Your business is liable for exemption only if your input tax exceeds your output tax, and if over 90% of your total taxable supplies are zero-rated.
Charging and Collection of GST
After registering your company for GST, it is upon you to ensure all your goods and services reflect the charge at the prevailing rate, which is currently 7% in Singapore. Singapore Customs collects this extra charge as output tax through the IRAS.
Remember, no other Singapore company is allowed to collect GST tax from any business entity.
Filing GST Returns for your Business
All GST registered companies must file GST F5 returns on a quarterly basis to the IRAS. Currently, the return is done electronically and must indicate the following:
- Total value of your local sales
- Exports and purchases from GST registered entities
- The GST collected and GST claimed for that accounting period.
If you incurred zero tax during an accounting period, you must submit a ‘nil’ return. GST refunds are usually made within 30 days from the date of receipt of the return. The due date for returns submission and tax payment is 30 days once the accounting period ends after which penalties are levied.
Due to the timing of tax filing in Singapore, you can avoid hefty penalties by contacting Tianlong Services Pte Ltd.
Historical GST Rates
Over time, GST rates have changed as below.
- 1 Apr 1994 to 31 Dec 2002 – 3%
- 1 Jan 2003 to 31 Dec 2003 – 4%
- 1 Jan 2004 to 30 Jun 2007 – 5%
- 1 Jul 2007 to Date – 7%
- Between 2021-2025 – 9% (Proposed)
As announced in Budget 2007, the increase in rates was complemented with an offset package. All adult Singaporeans got GST Credits of $800 to $1,250 in a span of 4 years to help them cope with the effect of the GST increase. The bottom line was that those with lesser income or lower standards of living received more GST Credits.

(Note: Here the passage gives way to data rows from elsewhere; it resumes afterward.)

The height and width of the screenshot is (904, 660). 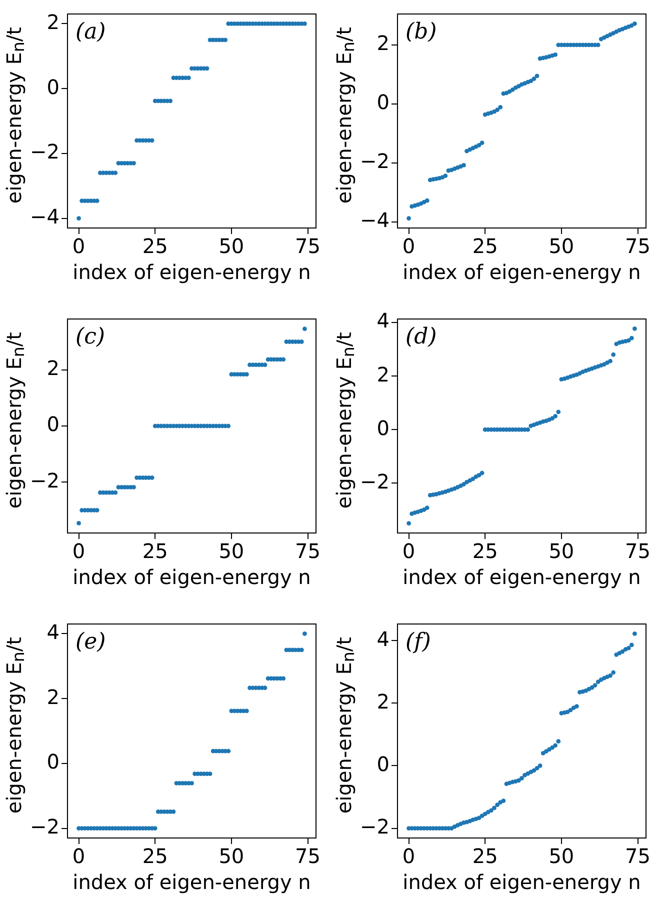 I want to click on annotation: (e), so click(x=90, y=642).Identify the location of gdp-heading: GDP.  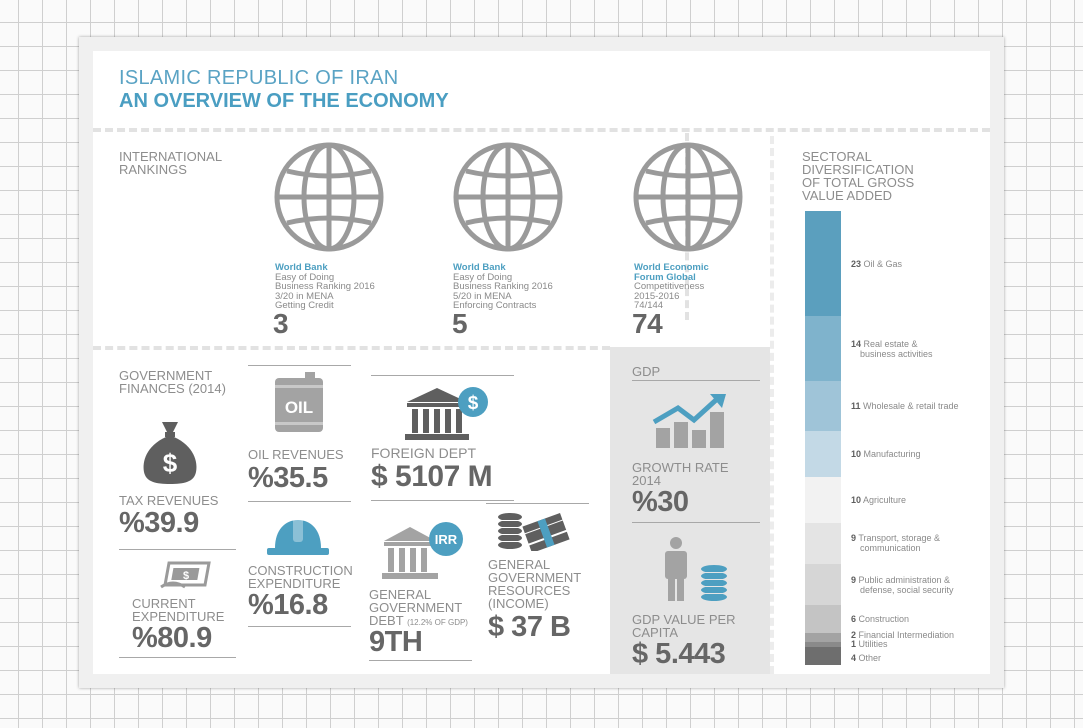
(646, 372).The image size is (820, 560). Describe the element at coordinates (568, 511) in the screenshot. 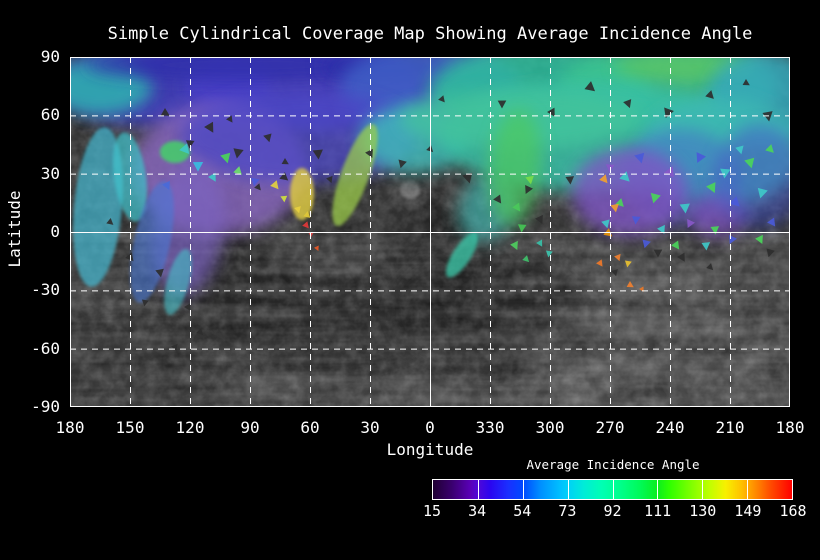

I see `colorbar-tick-label: 73` at that location.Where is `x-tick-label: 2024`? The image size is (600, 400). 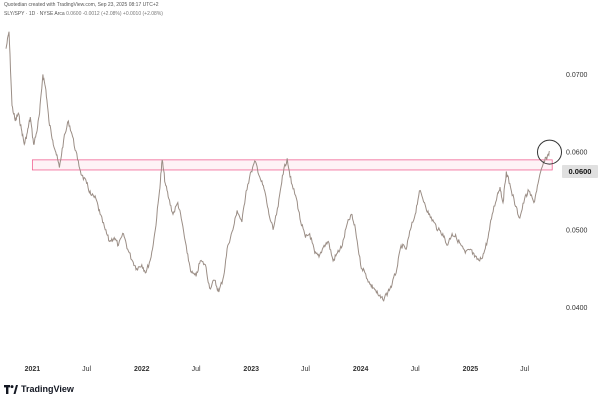 x-tick-label: 2024 is located at coordinates (361, 370). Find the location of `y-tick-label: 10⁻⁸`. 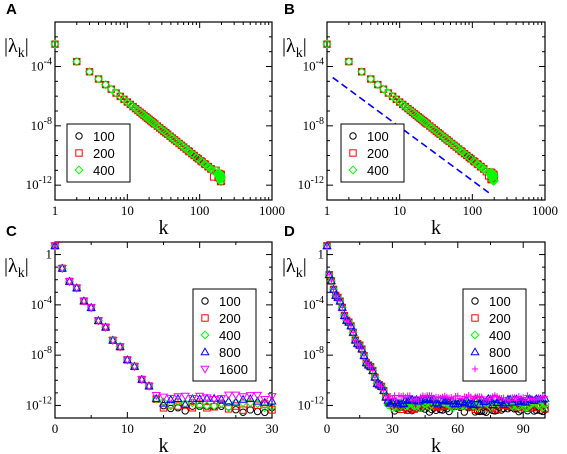

y-tick-label: 10⁻⁸ is located at coordinates (42, 124).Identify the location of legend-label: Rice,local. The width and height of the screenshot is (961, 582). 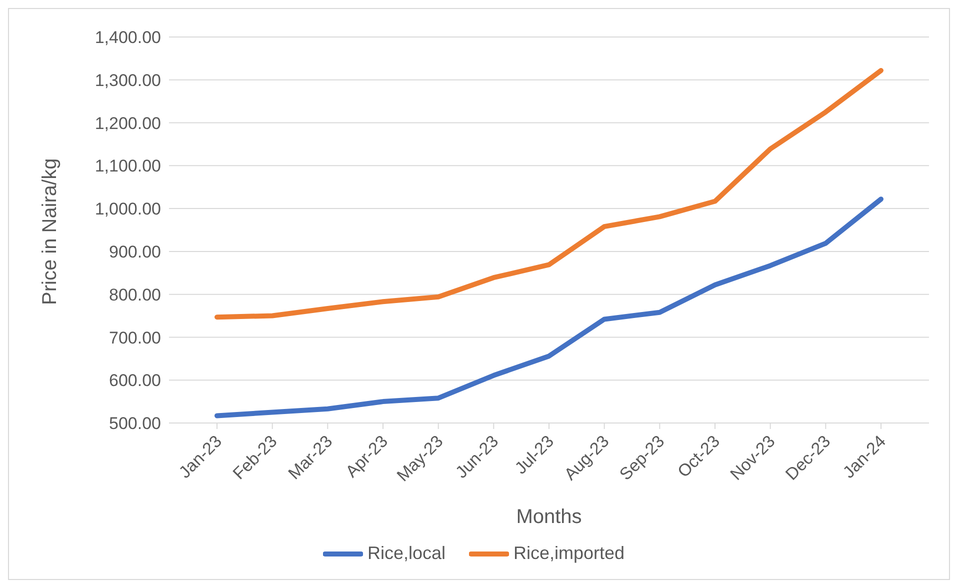
(406, 554).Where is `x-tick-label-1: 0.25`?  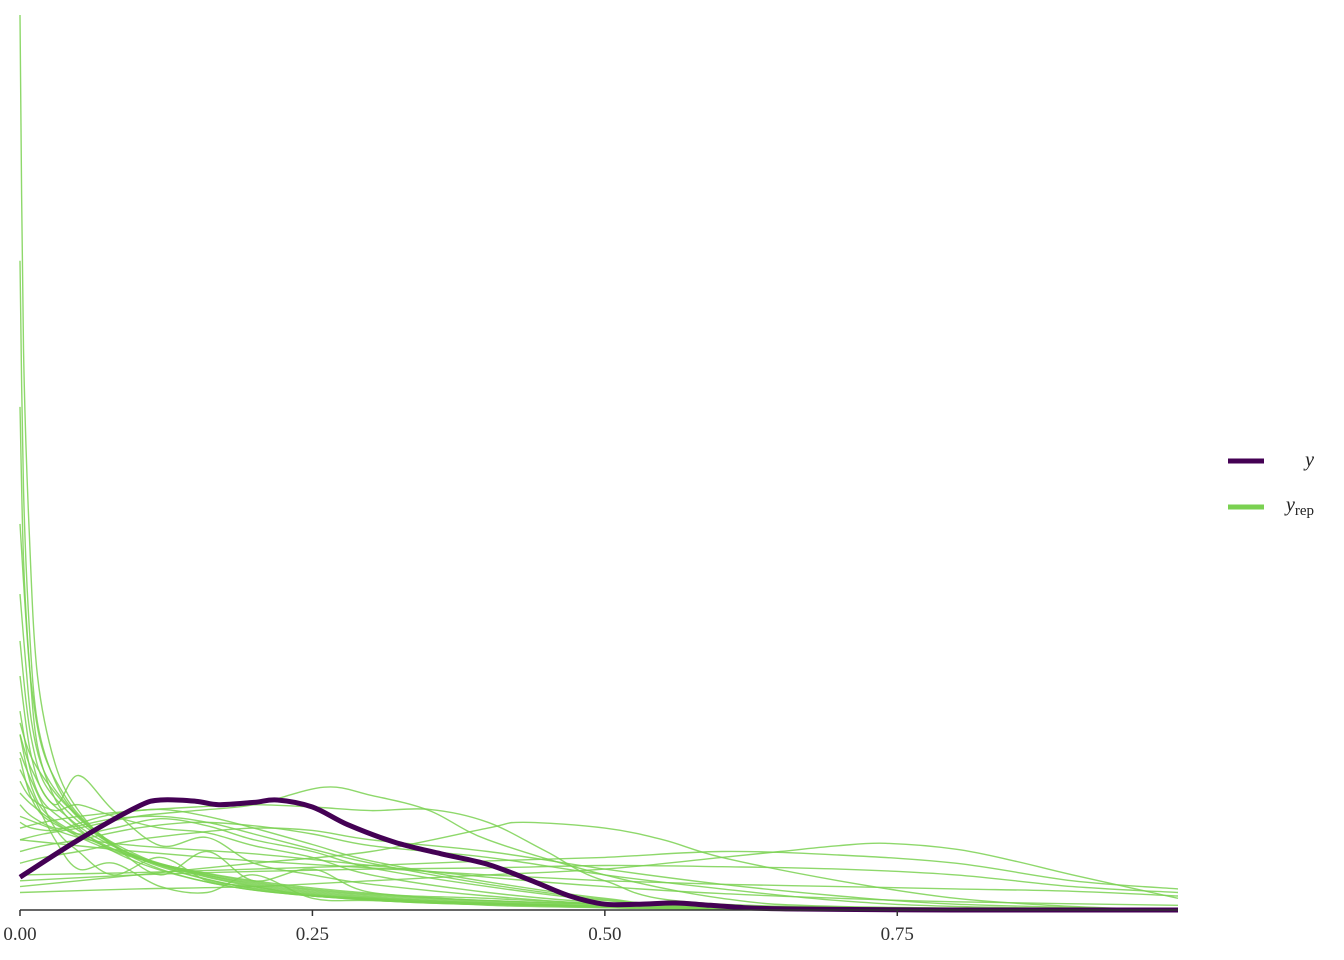 x-tick-label-1: 0.25 is located at coordinates (312, 934).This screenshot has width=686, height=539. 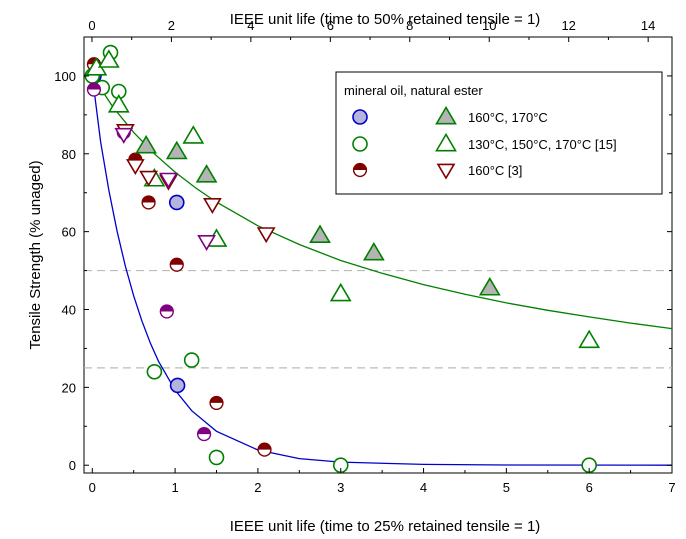 What do you see at coordinates (330, 26) in the screenshot?
I see `x2-tick-label: 6` at bounding box center [330, 26].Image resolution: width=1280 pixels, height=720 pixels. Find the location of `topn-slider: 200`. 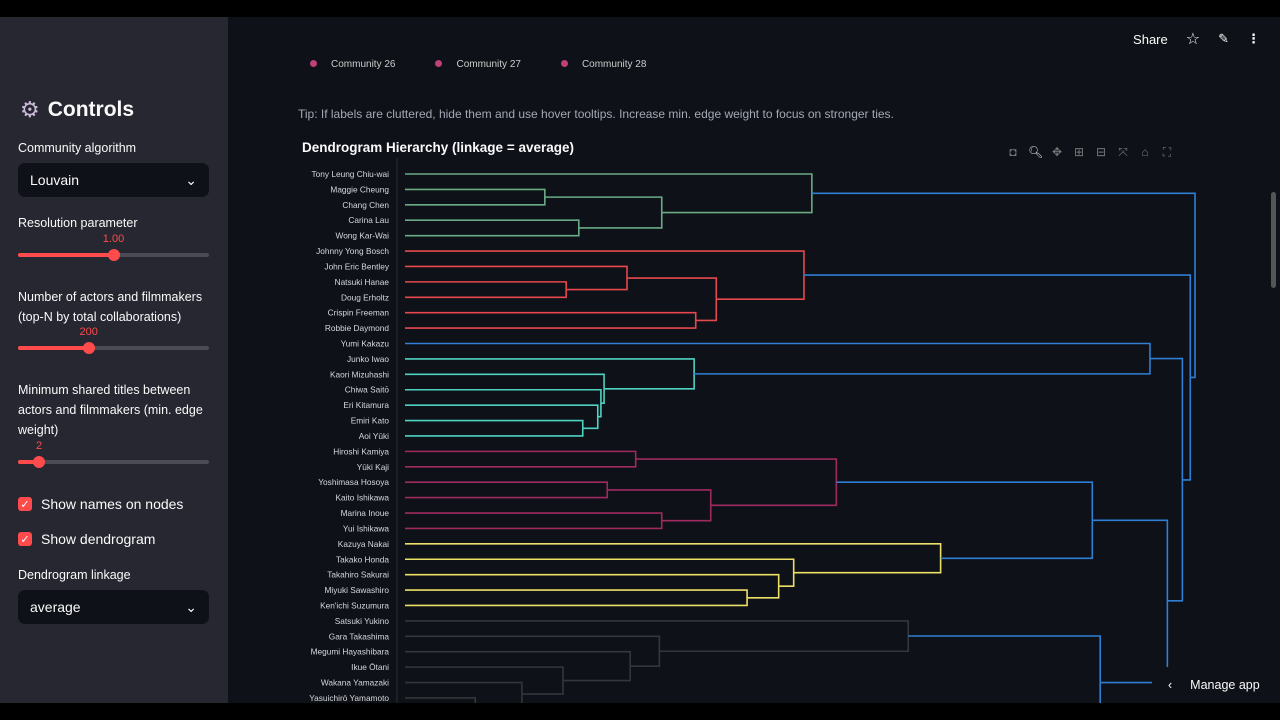

topn-slider: 200 is located at coordinates (114, 340).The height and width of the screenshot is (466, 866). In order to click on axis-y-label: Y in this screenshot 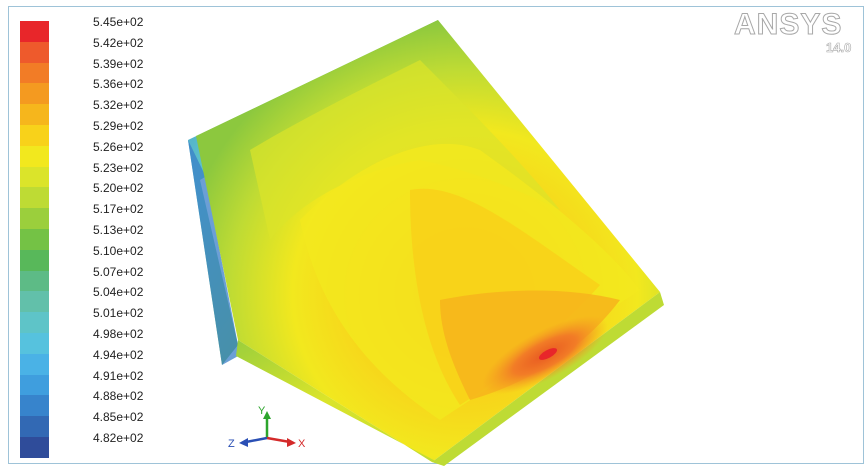, I will do `click(262, 411)`.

In Budget 2009, the Government announced the distribution of additional GST Credits amounting to $250 in March 2009 to help households cope with their cash-flow problems arising from reduced incomes and unemployment.
In Budget 2018, the Government announced a projected increase of GST from 7% to 9% between the year 2021 and 2025. The government argues that it resulted from increased spending on health care, infrastructure and security, which are expected to increase further in the future.
GST/VAT Rates in Singapore and Selected Asian Nations
Even with the proposed increase in GST, Singapore still has one of the lowest GST rates in Asia as shown below.
- China – 17%
- New Zealand – 15%
- Philippines – 12%
- Australia, Indonesia, South Korea, & Vietnam – 10%
- Japan – 8%
- Thailand – 7% (Up to September 2018)
- Singapore – 7%
- Malaysia – 6%
- Myanmar – 5%
- Taiwan – 5%
If you are a business owner in Singapore, the best advice we can give you at Tianlong is to avoid moving your operations to countries with high taxes.